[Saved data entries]
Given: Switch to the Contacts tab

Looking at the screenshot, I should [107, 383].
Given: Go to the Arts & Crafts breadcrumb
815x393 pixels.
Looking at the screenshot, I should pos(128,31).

## YOUR TASK
Give an exact copy of the lines from the one with "Given: Go to the Arts & Crafts breadcrumb" through the end of the entries, both ends included.

## EXERCISE OUTPUT
Given: Go to the Arts & Crafts breadcrumb
815x393 pixels.
Looking at the screenshot, I should pos(128,31).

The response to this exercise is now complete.